*SELECTED TEXT*:
┌──

This is a list of  Spanish words of Chinese origin.  Some of these words have alternate etymologies and may also appear on a list of Spanish words from a different language.

List 
 biombo = folding screen: from Portuguese biombo, from Japanese byōbu, from Chinese pingfeng (屏風), "folding screen," from ping "folding screen," + feng "wind."
 bonzo = Buddhist monk: from Portuguese bonzo, from Japanese bonsō, from Chinese fanseng (梵僧) "Buddhist monk," from fan (earlier also pronounced bón) "a Buddhist," from Sanskrit brāhmanas "Brahmin," from brahmán- "priest, prayer" + Chinese seng "monk." 
 cantón = cotton cloth: from Cantão, old Portuguese name for Guangzhou, alteration of Chinese Guang-dong (廣東), Kuang-tung, "region of the east," from guang "region" + dōng "east."    
 caolín = type of fine, white clay: from French kaolin/caolin, from Kaoling, name of a hill in southeast China where this clay was originally obtained, from Chinese Gaoling (高嶺), literally "high mountain," from gāo, "high," + ling, "mountain, summit." 
 charola = serving tray: from charol "glossy varnish," from Portuguese charão, from regional Chinese chat liao (漆料) "varnish," from chat, "varnish," + liao, "material, ingredient."

└──

*GIVEN DATA*:
┌──

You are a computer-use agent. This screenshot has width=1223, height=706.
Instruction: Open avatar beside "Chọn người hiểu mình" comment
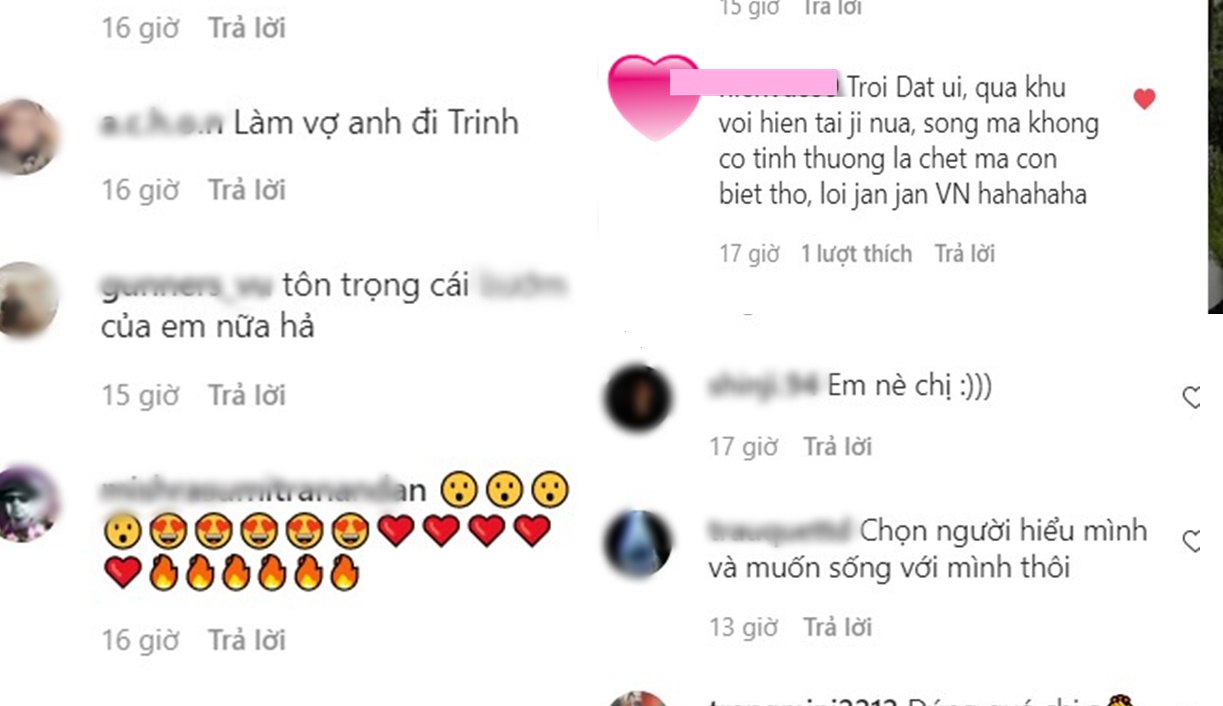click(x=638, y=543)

└──

*GIVEN EXERCISE 1*:
Name every Spanish word that the list of Spanish words of Chinese origin defines, and give the meaning it states for each.
*GIVEN EXERCISE 2*:
Using the list of Spanish words of Chinese origin, answer these questions:
(a) In the entry for biombo, what does the Chinese "feng" mean?
(b) From which language does the entry say Spanish took caolín?
(c) In the entry for bonzo, what Chinese word means "monk"?
*GIVEN EXERCISE 3*:
Extend the list of Spanish words of Chinese origin with further entries after the one for charola, in the same format.

*RIGHT ANSWER 1*:
- biombo: folding screen
- bonzo: Buddhist monk
- cantón: cotton cloth
- caolín: type of fine, white clay
- charola: serving tray

*RIGHT ANSWER 2*:
(a) "Wind."
(b) French (kaolin/caolin).
(c) Seng.

*RIGHT ANSWER 3*:
 china = an orange: shortened from naranja china, "Chinese orange," from Portuguese China, from Persian Cin (چین), derived from Sanskrit Cīna (चीन) (c. 1st century), probably from Chinese Qín (秦), Chinese dynasty (221-206 B.C.).  For the etymologically unrelated Spanish word china/chino, see here.
 chinero = cupboard: from porcelana de China, "Chinese porcelain."  see china above. 
 soja = the soybean plant, a soybean: from Dutch soja "soy sauce, soybean," from Chinese "su/Shu" 菽 thence to Japanese shōyu (醤油) "soy sauce," from Chinese 醬油 jiang-you), literally "oil sauce," or from Cantonese shî-yaū (豉油) from shî "fermented soybean" + yóu "oil, grease." 
 soya = the soybean plant, a soybean: from English soya "soybean," from Dutch soja, see soja above.  
 té = tea, tea plant, dried tea leaves: from Hokkien (Min Nan) t'e, "(茶) tea," from Old Chinese d'a, "tea," in the three meanings) described above.
 tifón = typhoon: from Cantonese taaî fung "typhoon," (颱風, 大風 influenced by Spanish Tifón from Greek mythology) literally "great wind," from taaî (Chinese dà) "great," + fung (Chinese fēng) "wind."

References 
 "Breve diccionario etimológico de la lengua española" by Guido Gómez de Silva ()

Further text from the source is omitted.